There was much discussion of non-formulaic Westerns and the Western genre with many additional authors and titles suggested.

Finally for those interested, Tom Hanks portrays Capt. Kidd in the 2020 film version of News of the World which can be borrowed from JMRL.

Other titles/authors mentioned:

Simon the Fiddler – Paulette Jiles

True Grit – Charle Portis

The Light in the Forest – Conrad Richter

The Heart of Everything That Is – Bob Drury and Thomas Clavin

The Captured: A True Story of Abduction by Indians on the Texas Frontier – Scott Zesch

Empire of the Summer Moon – S.C. Gwynne

Lonesome Dove – Larry McMurtry

Shane – Jack Schaefer

Riders of the Purple Sage – Zane Grey

Ivan Doig

Wallace Stegner

Join the Brown Baggers on Thursday, Aug. 18th to discuss Mrs.

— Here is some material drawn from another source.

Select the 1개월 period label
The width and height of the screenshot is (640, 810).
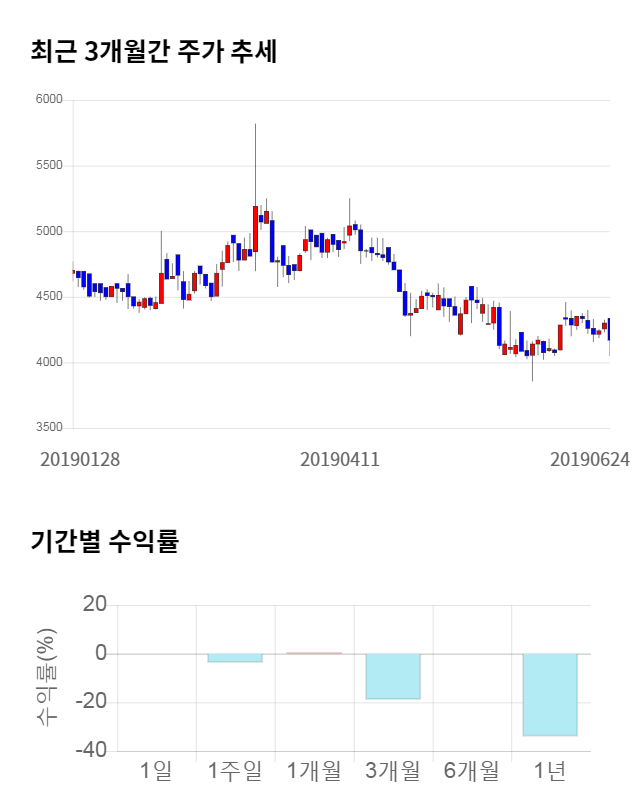314,770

Dalloway by Virginia Woolf. 

Upcoming titles:

“All I’ve done is give you a book,” she said. “You have to have the courage to learn what’s inside it.”

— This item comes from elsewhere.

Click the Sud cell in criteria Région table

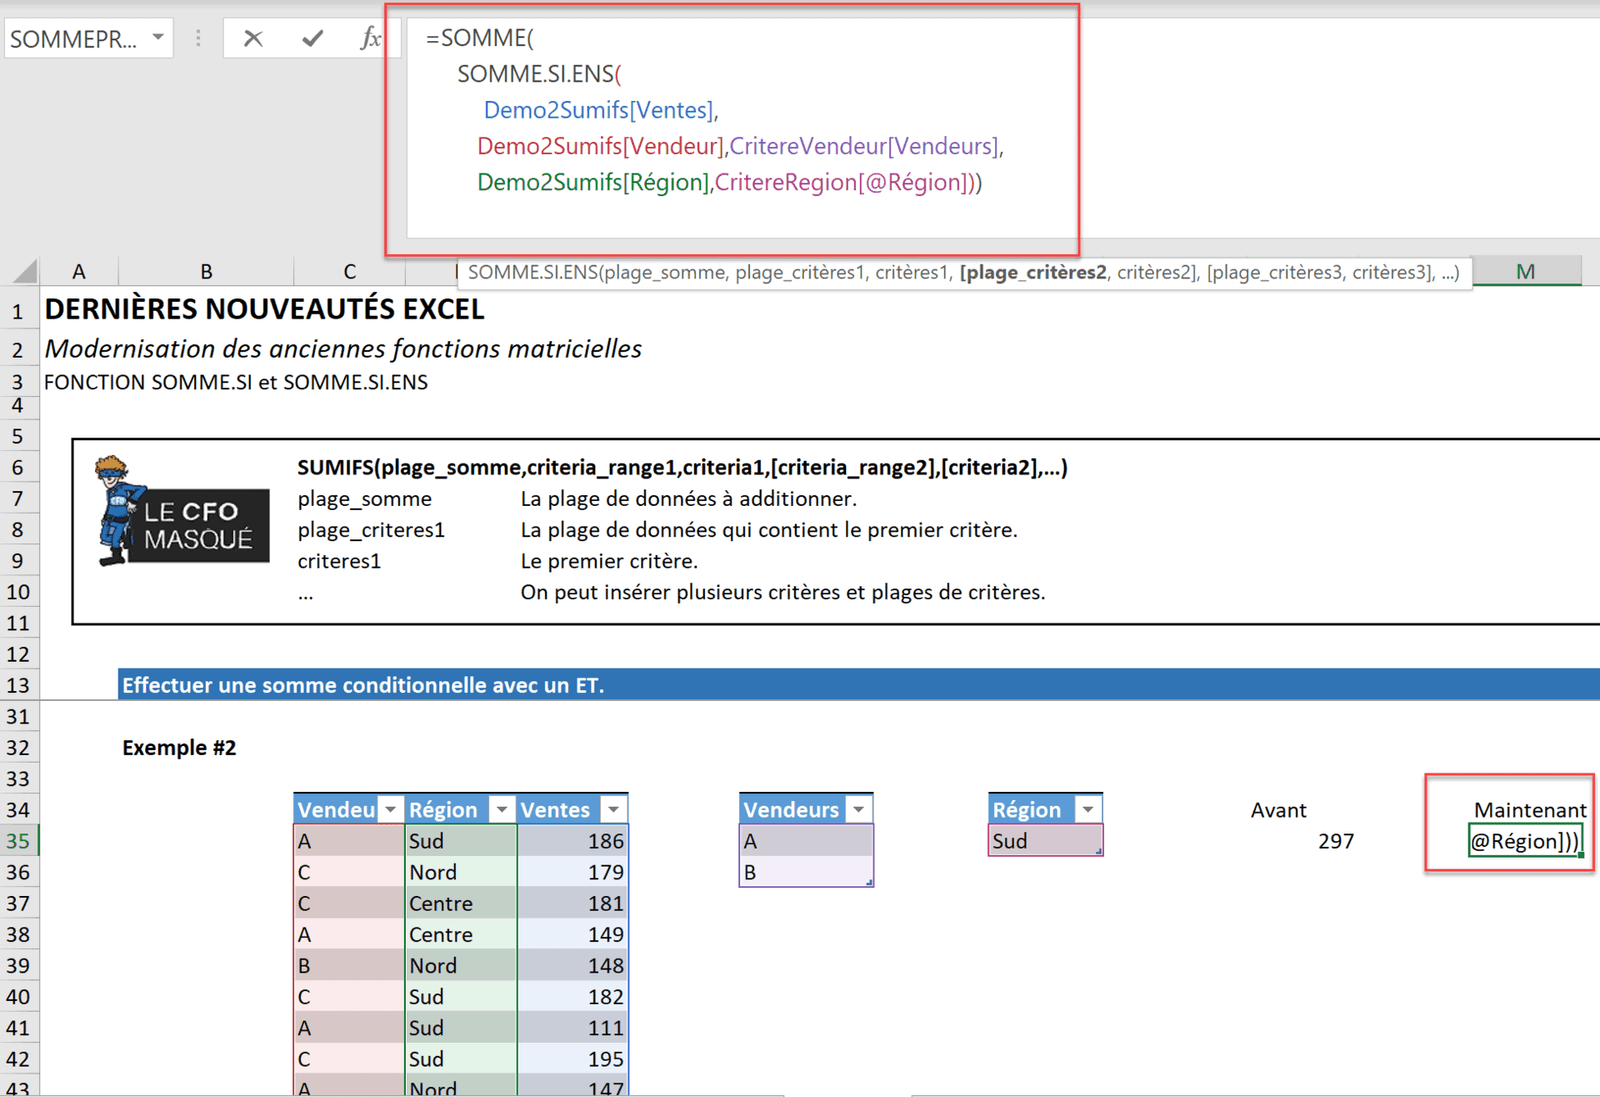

Books on Tap met outside at Champion Brewing company on Thursday, July 7th to discuss Rocket Boys by (Va Tech graduate) Homer Hickam. This memoir, published in 1998, is the story of a boy with a dream to build rockets, which was inspired by the 1957 launch of Sputnik.  Set in Coalwood, WV, a mining company town, 14 year old Homer has the support of his mother and high school science teacher, but a more complicated relationship with his father, who hopes to see Homer follow in his footsteps and work in the mine.  Corralling a ragtag group of friends, including the class “nerd,” Homer forms The Big Creek Missile Academy.   With determination and the support of many in the town and materials/skilled help from the miners, they manage to master the science of rocketry; so much so that they win a national science competition.

The story was made into a 1999 film called October Sky, starring a 17 year old Jake Gyllenhaal as Homer (with Chris Cooper and Laura Dern in supporting roles). 

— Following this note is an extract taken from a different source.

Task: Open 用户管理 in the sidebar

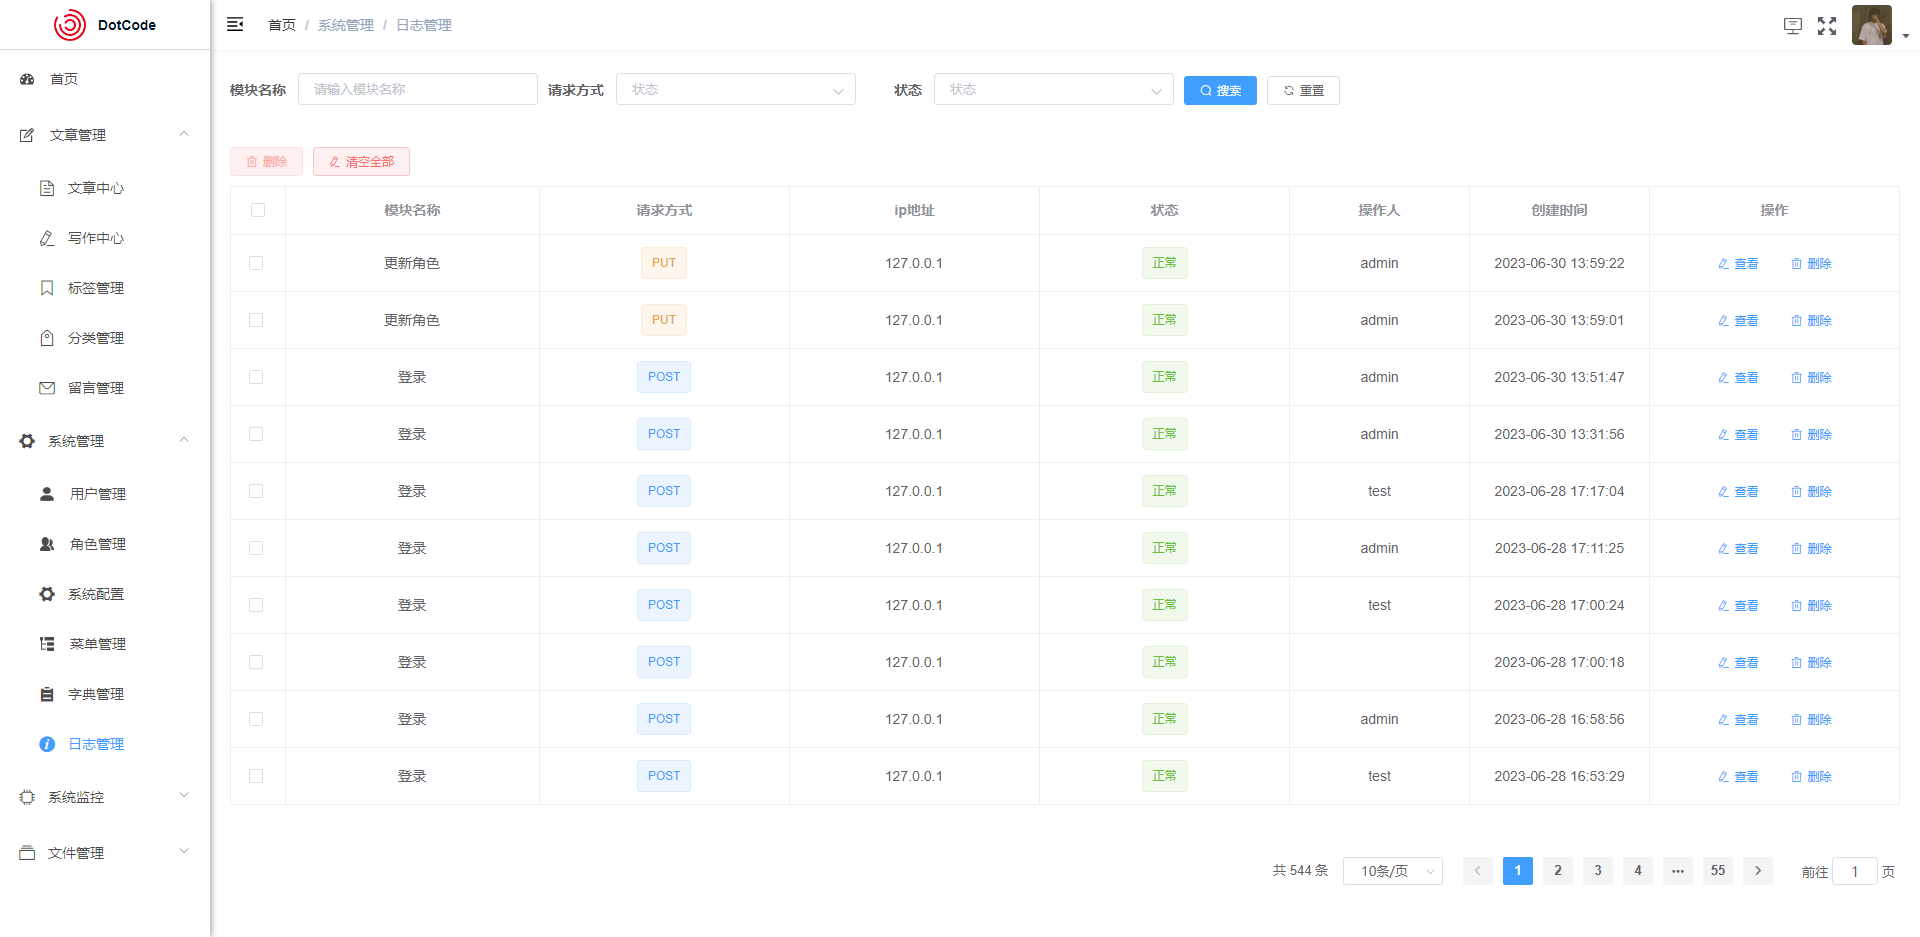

Our readers generally liked the poignancy of the story despite not necessarily liking the writing style. It took readers back to the “space race” when US schools ramped up the academic curriculum due to fear that the Russians were ahead of the US.  

We discussed the dysfunction of the Hickam family and the secrets and hopes/dreams the mother (including her secret stash of money) and Homer kept between them due to the personality and strong expectations of the father.  The town was “at war” over its disparate hopes for the futures of its children.

A timely read as recent headlines suggest the US is potentially beginning a new space race with China?

Other titles mentioned:

The Coalwood Way by Homer Hickam

Hidden Figures by Margot Shetterly

The Great Santini by Pat Conroy

South to America by Imani Perry

Upcoming titles:

August 4th: The Lincoln Highway by Amor Towles

September 1st: The Hunger Games by Suzanne Collins

October 6th: Kindred by Octavia Butler 

“Why, to get the things I want badly enough, I’d do anything, hurt anybody, throw anything away.”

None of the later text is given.